Epidemiology
Takotsubo syndrome is increasing in incidence, which may reflect the rising prevalence of modern life stressors and the greater awareness and detection of the condition by the clinical cardiology community, as well.[5,9] Takotsubo syndrome accounts for ≈2% to 3% of all patients and 5% to 6% of female patients presenting with acute coronary syndrome,[9,14,15] although it may be underappreciated and underdiagnosed especially in patients who have coexisting coronary artery disease.[16]
Whereas the condition can occur in any age group, it characteristically affects women in the sixth decade of life, although patients <50 years of age account for ≈10% of cases.[17] Younger patients are more likely to be male, or have atypical takotsubo, fewer comorbidities, and acute neurological or psychiatric disorders, and to develop in-hospital complications.[17]
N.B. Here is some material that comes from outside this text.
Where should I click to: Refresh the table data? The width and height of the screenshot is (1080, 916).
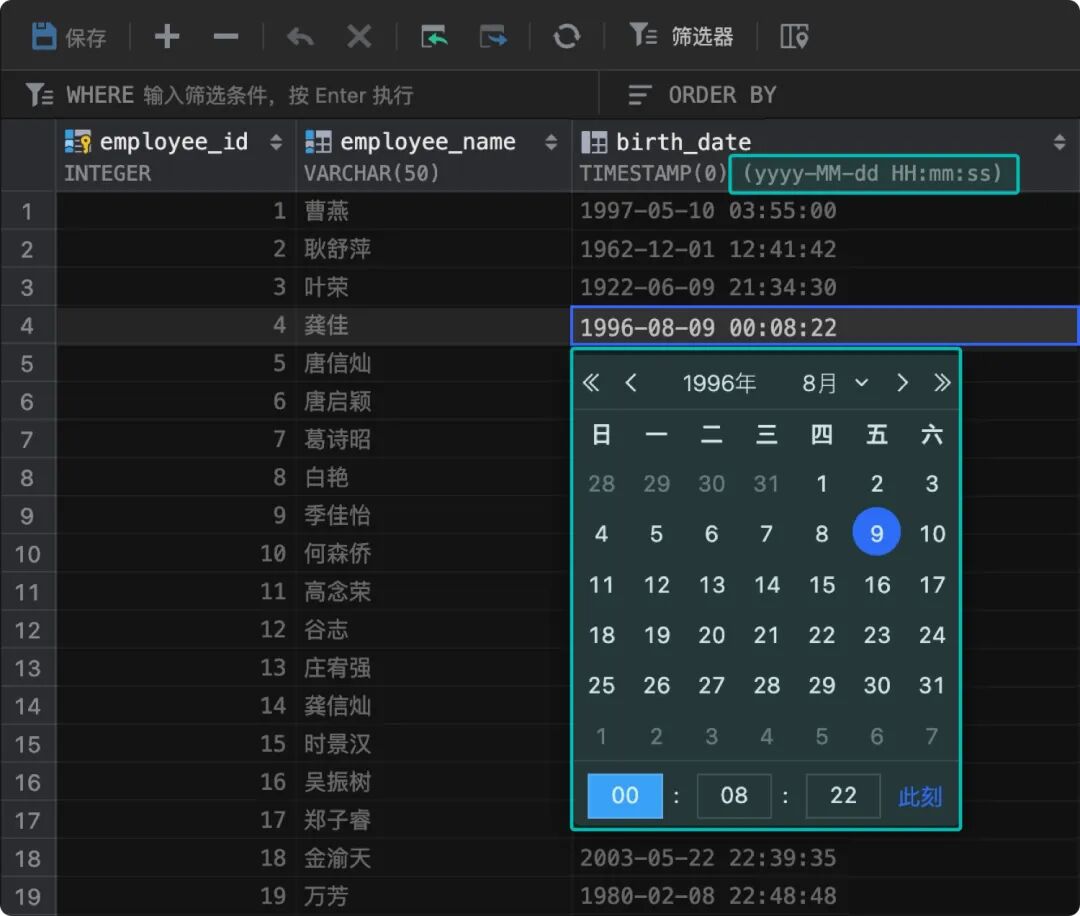tap(567, 37)
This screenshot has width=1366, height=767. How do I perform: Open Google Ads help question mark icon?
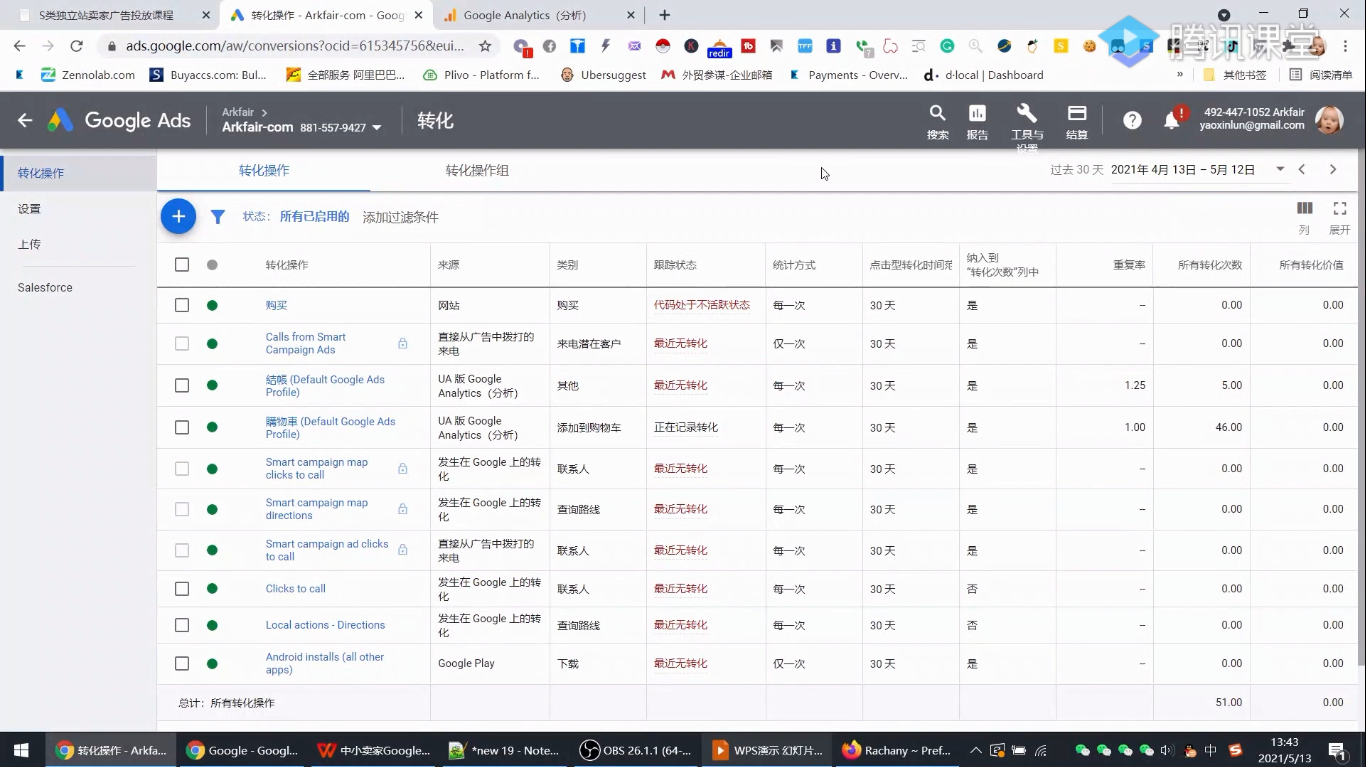[x=1131, y=119]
Although increasing age may be a risk factor for developing takotsubo syndrome,[15] the underlying mechanism remains unknown, but can be explained in part by the influences of age and sex on the sympathetic nervous system. Sympathetic nervous system activity increases with age, particularly in women, and cardiac sympathetic stimulation is augmented because of an imbalance in neuronal norepinephrine homeostasis.[18,19] With age, there is a decrease in vagal tone and baroreflex sensitivity with a concomitant increase in sympathetic activation,[18] potentially rendering the myocardium more susceptible to enhanced levels of catecholamines. Although increasing age may be a risk factor for developing takotsubo syndrome, it is not an independent risk factor for in-hospital mortality which contrasts with the well-recognized age-related mortality seen in patients with acute coronary syndrome.[9]
Although most patients (80%–90%) who develop takotsubo syndrome are women,[15,20] the mechanism underlying this large sex disparity is unknown. Several hypotheses have been proposed and centered on estrogen deprivation occurring postmenopause and its role in regulating sympathetic drive and microvascular blood flow through endothelium-dependent and -independent mechanisms.
Familial takotsubo syndrome has been described,[21] although multigenerational Mendelian inheritance does not occur, suggesting that a genetic predisposition may interact with environmental factors or have a polygenic cause. Polymorphisms of the β1- and β2-adrenoreceptor genes have been associated with reduced left ventricular function in patients with takotsubo syndrome, but results are conflicting and inconclusive.[22,23] Larger studies are currently underway to explore potential genetic associations (GENETIC [Is There a Genetic Predisposition for Acute Stress-induced {Takotsubo}Cardiomyopathy], NCT04513054).
Circulation. 2022;145(13):1002-1019. © 2022 American Heart Association, Inc.